When I heard Joey Porter was an Arizona Cardinal I wanted to smear the eye-black under my eyes and streak it down my face. I wanted to dip the index and middle finger into the black honey-pot of goodness, scoop out the paint and streak it on my cheeks. I wanted to push the thick, viscous substance onto the skin and slowly, slowly drag it down – smearing it, streaking it, pulling it down ever so slowly. I wanted to play again.
When I heard Joey Porter had joined the Big Red I wanted to engage the essence of the game one more time. I wanted to step onto the field, smell the grass, taste the dirt, grind it between my teeth, dig my fingers into the ground, feed my rage and do it all in the loving confines of Mother Gridiron. I wanted to step between the warming arms of her beautiful white lines and release the guttural with the exact same passion the Celts summoned as they charged across an open field. I wanted to play again.
When I received a text that Joey Porter was on his way to Arizona I wanted to strap on the helmet one more time, pop the mouth-guard in and bury my facemask into somebody’s sternum. I wanted to take the spot above my eye-brows and drive it through my sworn enemy. I wanted to lower the buckles, rip the flesh from his ribs, hear his scream and know I had done my job, know I had not been bettered. I wanted to play again.
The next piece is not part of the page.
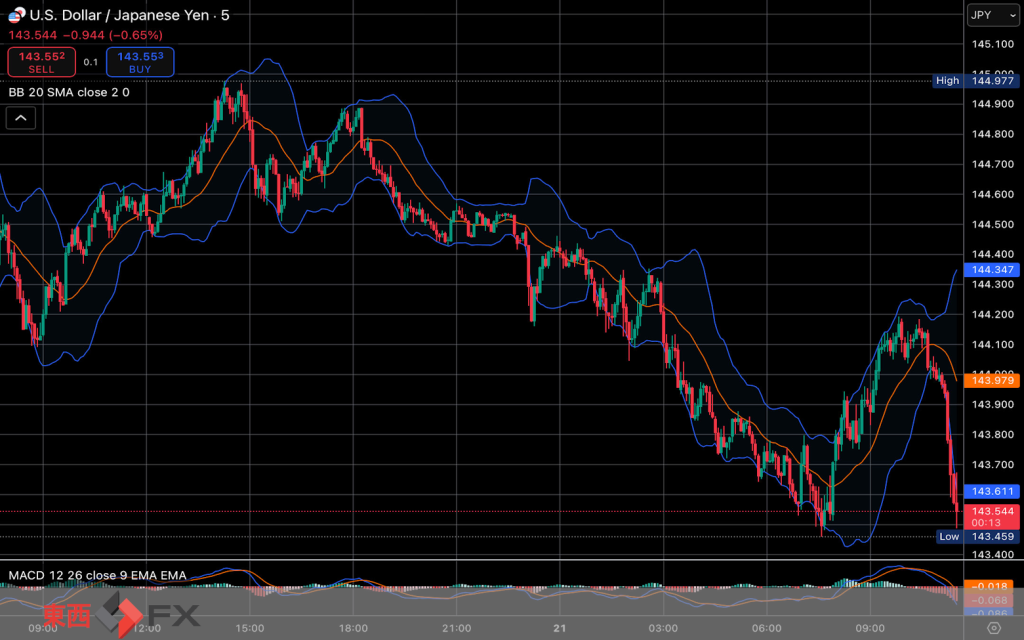This screenshot has height=640, width=1024.
Task: Click the 0.1 spread value between buttons
Action: pyautogui.click(x=90, y=62)
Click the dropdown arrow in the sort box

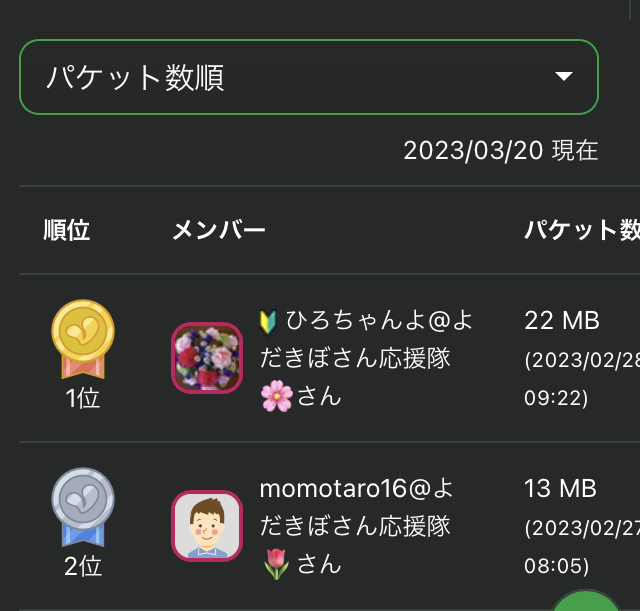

When I received the news that Joey Porter was the newest edition to the Arizona Cardinals I wanted to stare another man in the eyes, tell him exactly what he was and where he was standing. I wanted to tell my three-and-a-half-hour enemy he was one of the condemned and that he was standing at the gates of Hell. I would declare by all that was good and righteous, under the moon and sky and sun and stars, this day, he would meet his better.
I wanted to play again. Then I looked into the mirror.
As I was coming back to earth, smearing toothpaste on my toothbrush, it occurred to me. It doesn’t matter how it made me feel; what matters is how it makes the players feel.
I can’t play again…but they can.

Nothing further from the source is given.